There are fears that at least 11 people were killed across the Caribbean (including five in Haiti and 4 in the Dominican Republic) and more houses, schools and churches were damaged after hurricane "Matthew", the worst storm in the Caribbean last 10 years struck Haiti. Category 4 storm crushed towns, farmland, and resorts and forced hundreds of thousands of people to take cover.

The main shock was at the town Zangle, in the western part of Haiti, the US Center for hurricanes.
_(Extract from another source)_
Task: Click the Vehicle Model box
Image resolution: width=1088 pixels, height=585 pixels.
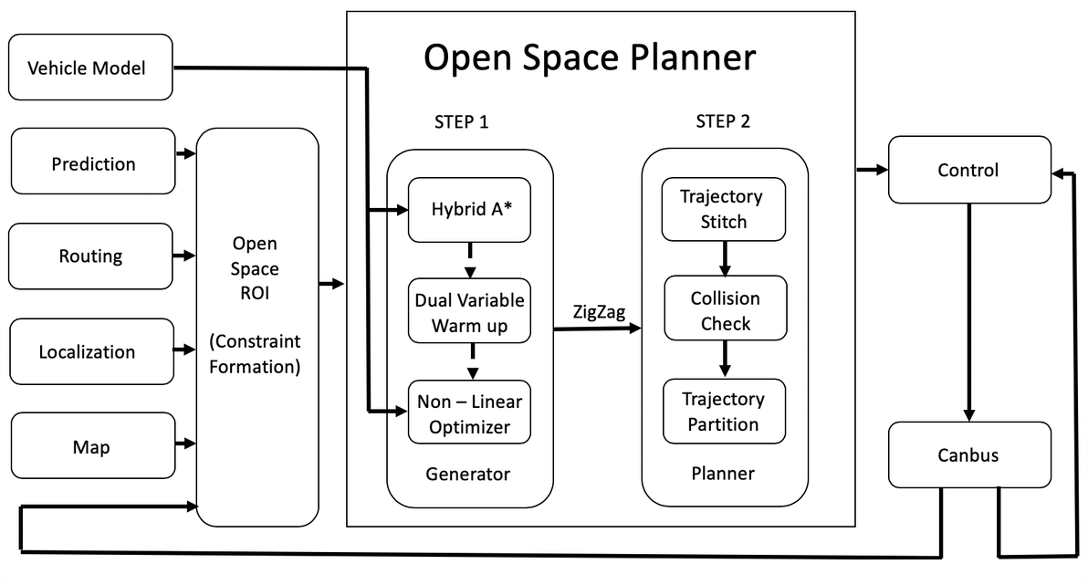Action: coord(90,68)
Coastal villages are practically wiped with winds that blew at a speed of about 175 miles per hour (230 kilometers per hour) that raised fears of "catastrophic" damage.

"Haiti is facing the largest humanitarian event witnessed since the earthquake six years ago," said Mourad Wahba, the UN Secretary-General's Deputy Special Representative for Haiti.
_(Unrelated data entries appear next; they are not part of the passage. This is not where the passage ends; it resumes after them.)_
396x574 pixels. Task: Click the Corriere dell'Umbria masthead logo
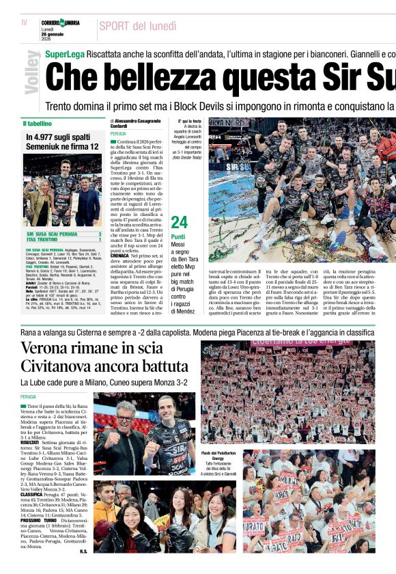coord(60,23)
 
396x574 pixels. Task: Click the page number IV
coord(25,23)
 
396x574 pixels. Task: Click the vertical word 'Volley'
coord(31,72)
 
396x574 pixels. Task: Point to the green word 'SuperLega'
coord(66,53)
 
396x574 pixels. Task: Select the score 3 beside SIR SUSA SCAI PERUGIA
coord(100,234)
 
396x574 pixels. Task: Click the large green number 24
coord(179,223)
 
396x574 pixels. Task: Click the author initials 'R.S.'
coord(83,551)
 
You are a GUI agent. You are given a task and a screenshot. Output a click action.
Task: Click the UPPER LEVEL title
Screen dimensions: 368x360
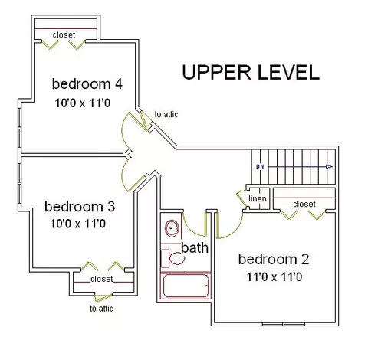click(x=251, y=72)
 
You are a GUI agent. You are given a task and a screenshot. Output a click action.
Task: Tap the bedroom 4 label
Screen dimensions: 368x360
click(x=87, y=84)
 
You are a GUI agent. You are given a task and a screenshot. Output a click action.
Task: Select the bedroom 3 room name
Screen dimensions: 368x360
click(x=80, y=207)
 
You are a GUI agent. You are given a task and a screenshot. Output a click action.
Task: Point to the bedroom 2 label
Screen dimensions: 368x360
click(x=274, y=259)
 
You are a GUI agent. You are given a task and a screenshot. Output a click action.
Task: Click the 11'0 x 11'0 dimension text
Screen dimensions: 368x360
click(x=274, y=277)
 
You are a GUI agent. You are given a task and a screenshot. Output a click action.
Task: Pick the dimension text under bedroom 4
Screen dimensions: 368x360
click(x=83, y=103)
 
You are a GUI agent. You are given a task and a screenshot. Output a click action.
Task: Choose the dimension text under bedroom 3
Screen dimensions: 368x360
click(x=78, y=224)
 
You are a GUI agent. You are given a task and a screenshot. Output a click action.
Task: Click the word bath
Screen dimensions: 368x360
click(x=195, y=247)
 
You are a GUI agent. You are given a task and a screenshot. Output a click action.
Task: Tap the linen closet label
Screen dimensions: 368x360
click(x=258, y=198)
The newspaper "The Guardian" says that the reasons of great devastation in Haiti, poor infrastructure, deforestation and poor preparedness for earthquakes and storms.

The storm will, as expected, later proceed to Cuba and then to the United States where it is still unclear how much of the force will have. The Haitian port town Les Cayes, named for the sandy islands off its shore and twice destroyed by hurricanes in the 18th century, was hit hard by Matthew.
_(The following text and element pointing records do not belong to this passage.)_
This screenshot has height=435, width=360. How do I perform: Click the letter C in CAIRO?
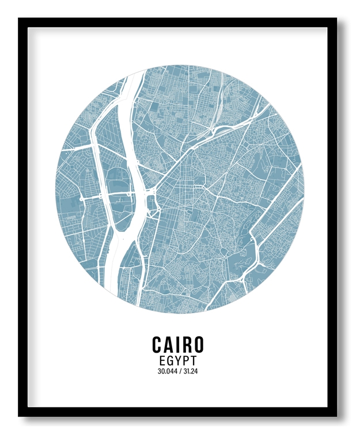tap(157, 344)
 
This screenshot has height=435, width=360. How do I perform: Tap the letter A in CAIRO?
tap(169, 344)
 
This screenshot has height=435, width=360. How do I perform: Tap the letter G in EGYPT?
tap(169, 360)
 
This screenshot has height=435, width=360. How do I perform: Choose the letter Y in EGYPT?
tap(178, 360)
"The situation in Les Cayes is catastrophic, the city is flooded, you have trees lying in different places and you can barely move around, the wind has damaged many houses," said Deputy Mayor Marie Claudette Regis Delerme, who fled a house in the town of about 70,000 when the wind ripped the roof off.

Early reports suggested that Cuba had not been hit as hard as Haiti. In the city of Guantanamo, streets emptied as people moved to shelters or inside their homes. Matthew is likely to remain a powerful hurricane through at least Thursday night as it sweeps through the Bahamas towards Florida and the Atlantic coast of the southern United States, the NHC said.

Meteorologist En-bi-sion was Karins said, however, that the path of hurricanes is similar to Hurricane Floyd in 1999 when 2.6 million people from five US states were evacuated. The authorities of the US state of South Carolina began the evacuation of more than half a million people from the hurricane "Matthew" that was previously killed 11 people.

It is expected that the hurricane hit the coast of South Carolina on Saturday, with wind speed will reach up to 100 miles per hour (160 kilometers per hour).